Leaving Russia, a good choice for companies listed so far

Leaving Russia, a good choice for companies listed so far

(BFM Bourse) – About a thousand companies have decided to withdraw from Russia after the military invasion of Ukraine under the pretext of “denazification” that began on February 24. Those who prefer to cut ties, often at the cost of significant devaluation, have nevertheless made the right decision, according to a study by Yale University.

The attack on Ukraine has posed a dilemma for companies historically based in Russia: simply ceasing to operate in a country that has committed such aggression against another sovereign state, staying in place to honor the work-in-progress, but without carrying out any new project or more or less as if nothing happened? The decision is based on both moral and economic considerations, also taking into account the impact of international sanctions.

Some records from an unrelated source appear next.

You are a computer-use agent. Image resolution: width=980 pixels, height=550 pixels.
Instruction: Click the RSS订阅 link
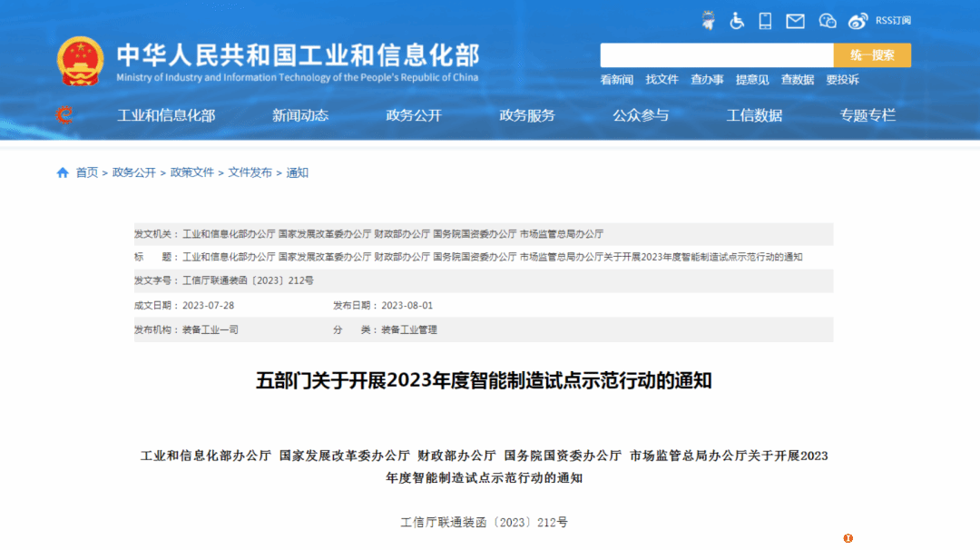893,20
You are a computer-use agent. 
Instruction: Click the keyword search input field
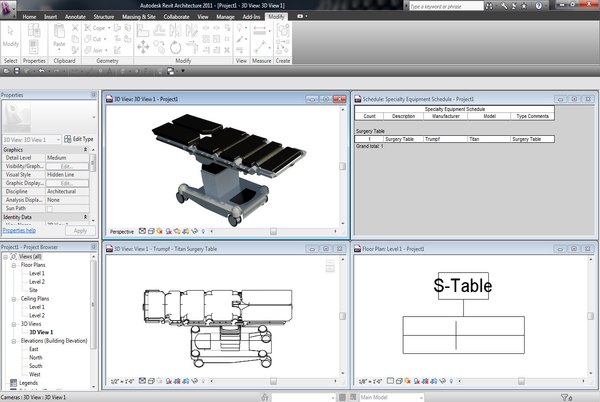point(446,6)
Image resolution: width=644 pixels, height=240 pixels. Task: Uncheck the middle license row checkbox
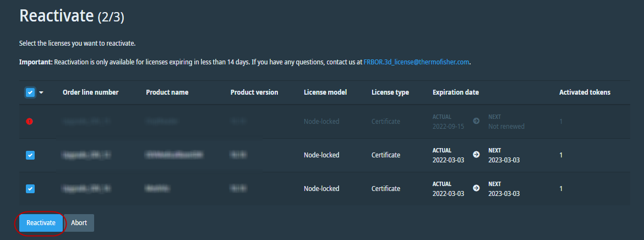click(30, 155)
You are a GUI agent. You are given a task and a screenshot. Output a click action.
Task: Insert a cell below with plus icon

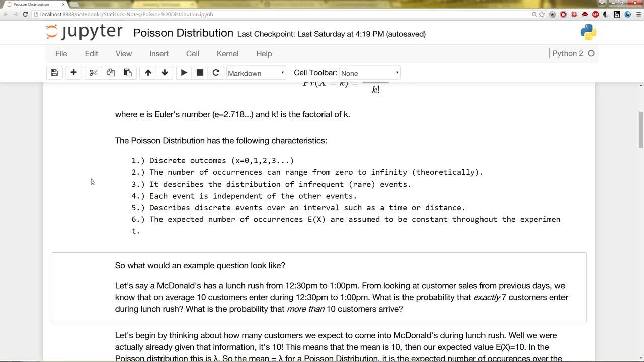[73, 73]
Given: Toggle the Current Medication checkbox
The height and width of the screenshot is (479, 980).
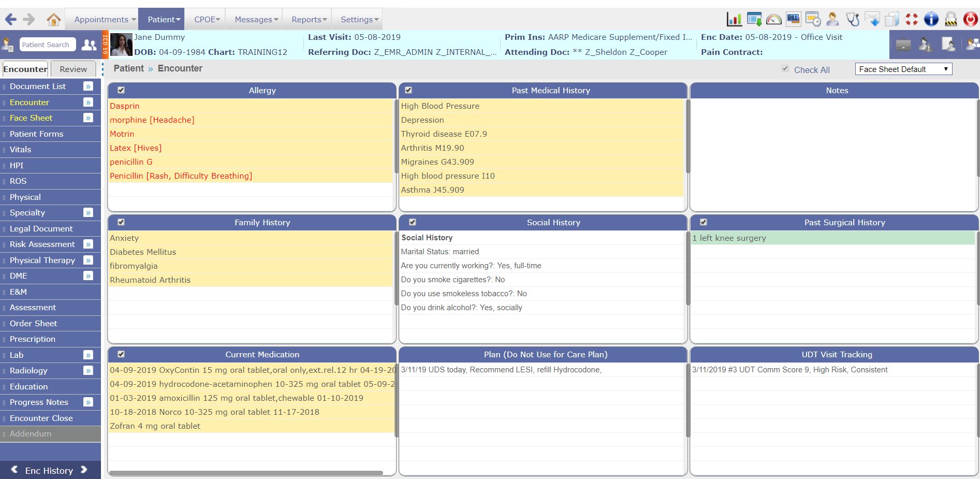Looking at the screenshot, I should pos(121,354).
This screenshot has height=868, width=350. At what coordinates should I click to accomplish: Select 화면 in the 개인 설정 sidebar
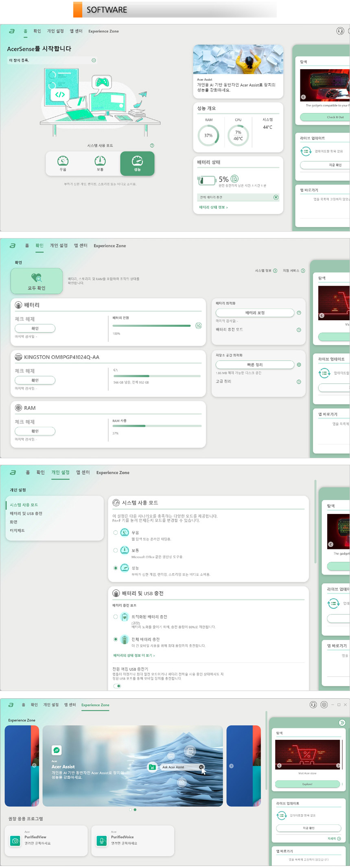(14, 522)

Withdrawals have multiplied rapidly, and more than three months after the start of the conflict, market sanctions now seem clear: leaving Russia was the best financial option, with many companies gaining even more in capitalization than they lost on asset write-offs. , according to a study by Jeffrey Sonnenfeld, Steven Tian, ​​Steven Zaslavsky, Yash Bhansali and Ryan Vakil of the Yale University School of Management in the United States.

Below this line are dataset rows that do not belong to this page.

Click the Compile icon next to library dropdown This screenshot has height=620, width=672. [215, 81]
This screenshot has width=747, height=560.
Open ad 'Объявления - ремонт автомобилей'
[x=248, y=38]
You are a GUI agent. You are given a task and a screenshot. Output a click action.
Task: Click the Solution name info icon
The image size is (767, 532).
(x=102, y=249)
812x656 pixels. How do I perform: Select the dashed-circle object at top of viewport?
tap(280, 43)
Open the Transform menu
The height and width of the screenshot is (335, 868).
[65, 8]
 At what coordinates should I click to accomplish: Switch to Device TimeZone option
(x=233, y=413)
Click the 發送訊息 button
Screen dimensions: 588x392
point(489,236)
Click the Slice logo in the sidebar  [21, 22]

Professor Sonnenfeld and his team have compiled a list of more than 1,200 large companies that have publicly expressed their views on whether or not to maintain their activities in Russia, through financial newspapers, regulatory statements to market authorities, press releases, etc., as well as various non-public sources (especially the Yale Alumni Network). These companies were then divided into five groups: A – withdrawal made by depreciating their assets on site B – activity suspended but retained the opportunity to return C – some activities continued but were significantly revised downwards D – volume of activity maintained but new projects frozen F – a company completely resistant to the challenges of leaving Russia

The researchers then looked at companies’ performance based on their ratings and found that companies with an F rating (often used for “failed”) were worse than their counterparts. For example, among US firms, and between February 23 and April 8, full withdrawal firms (70 A ratings) gained an average of 4.36%, while firms with an F rating (16) earned nothing. Among European companies, 64 companies with an A rating gained 3.44% on average, while companies with an F rating (29 companies) lost an average of 8.12%.

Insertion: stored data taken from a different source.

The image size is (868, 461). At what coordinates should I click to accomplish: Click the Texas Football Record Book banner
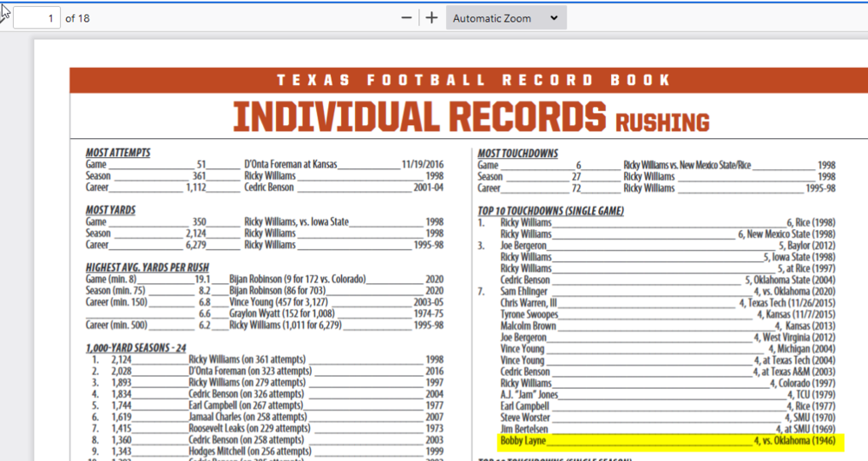point(473,80)
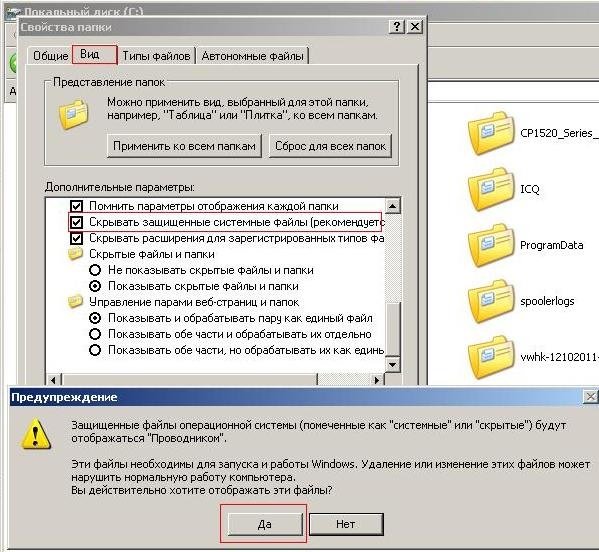
Task: Click the hidden files and folders group icon
Action: click(76, 254)
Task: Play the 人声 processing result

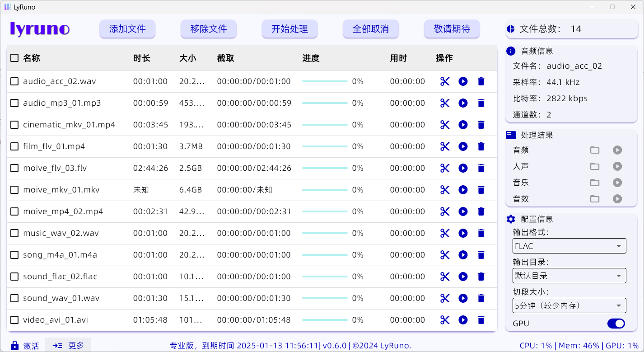Action: [x=617, y=166]
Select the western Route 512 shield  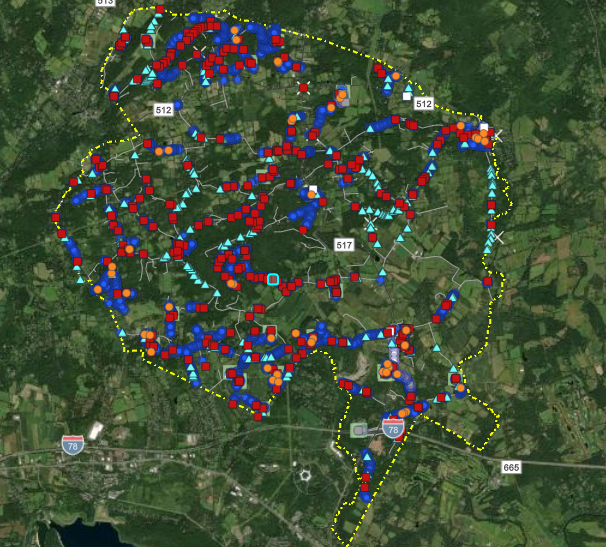click(164, 108)
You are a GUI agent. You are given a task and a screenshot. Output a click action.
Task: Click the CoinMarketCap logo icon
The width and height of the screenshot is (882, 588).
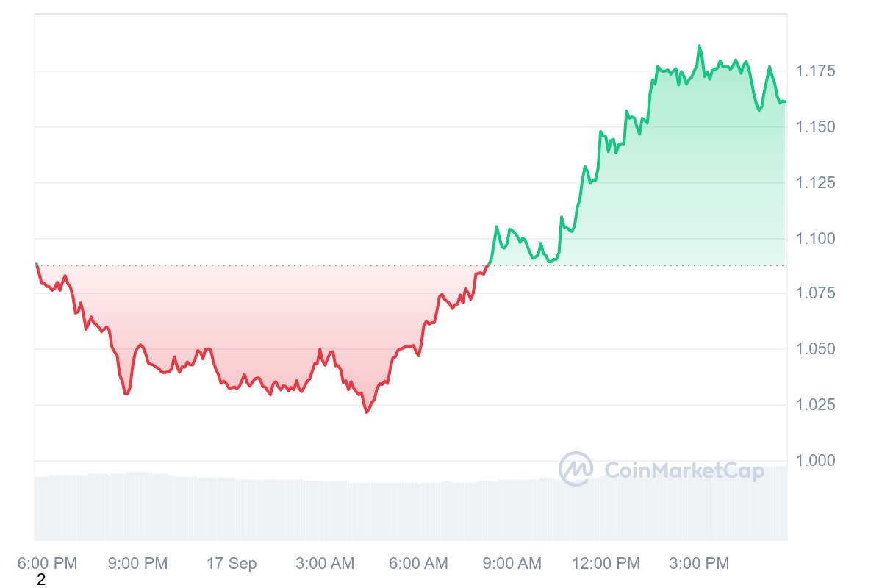(576, 469)
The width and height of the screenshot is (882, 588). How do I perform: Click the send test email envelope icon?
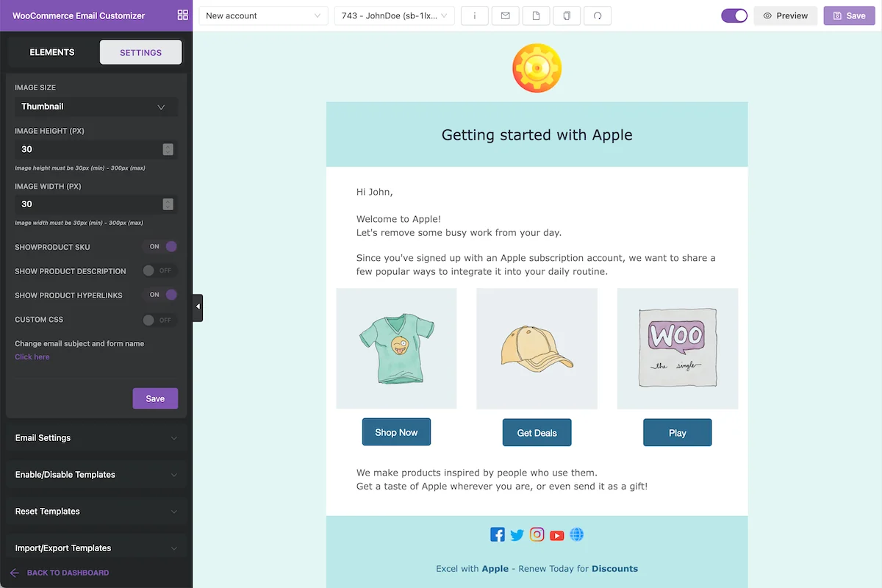tap(506, 15)

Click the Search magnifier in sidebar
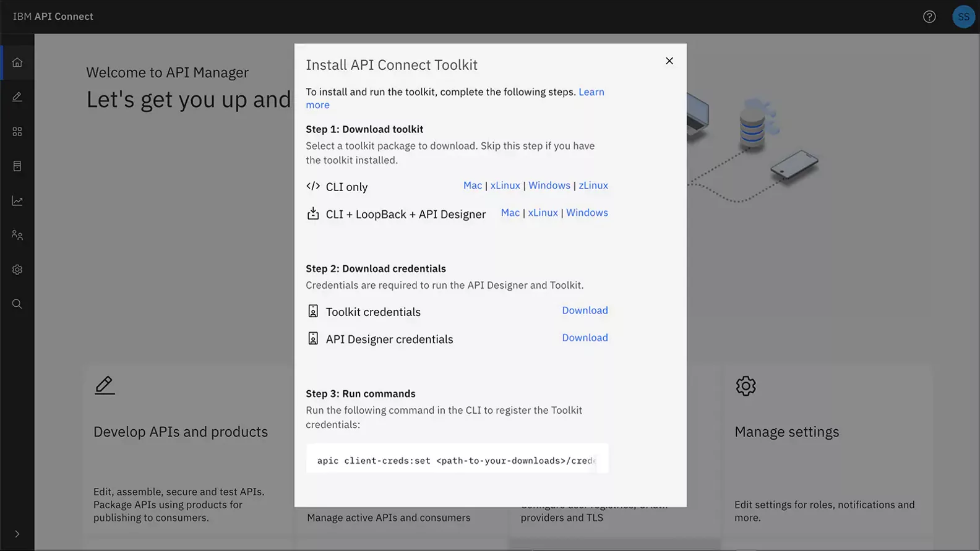(17, 304)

A clean break that pays off

It is clear from this analysis that the performance of companies that made a clear flight or a permanent departure from Russia was much better than companies that stubbornly resisted the demands to limit their activities in the country. In addition, several companies that recorded significant asset write-downs – Heineken, Shell, Exxon, Carlsberg, AB InBevand General Societies – in fact, they benefited from value creation (in terms of increasing their capitalization) much greater than accounting losses. Together, the six groups erased $ 14 billion from their balance sheets, but “regained” $ 39 billion in capitalization. BP, for its part, experienced the greatest depreciation – $ 25 billion – and unless the British fully mobilized them during the study, the stock still performed well.

“It is clear that the recipients of funding [investisseurs] they clearly believe that the risks associated with staying in Russia, when almost 1,000 multinational companies have decided to withdraw, clearly outweigh the costs of withdrawal.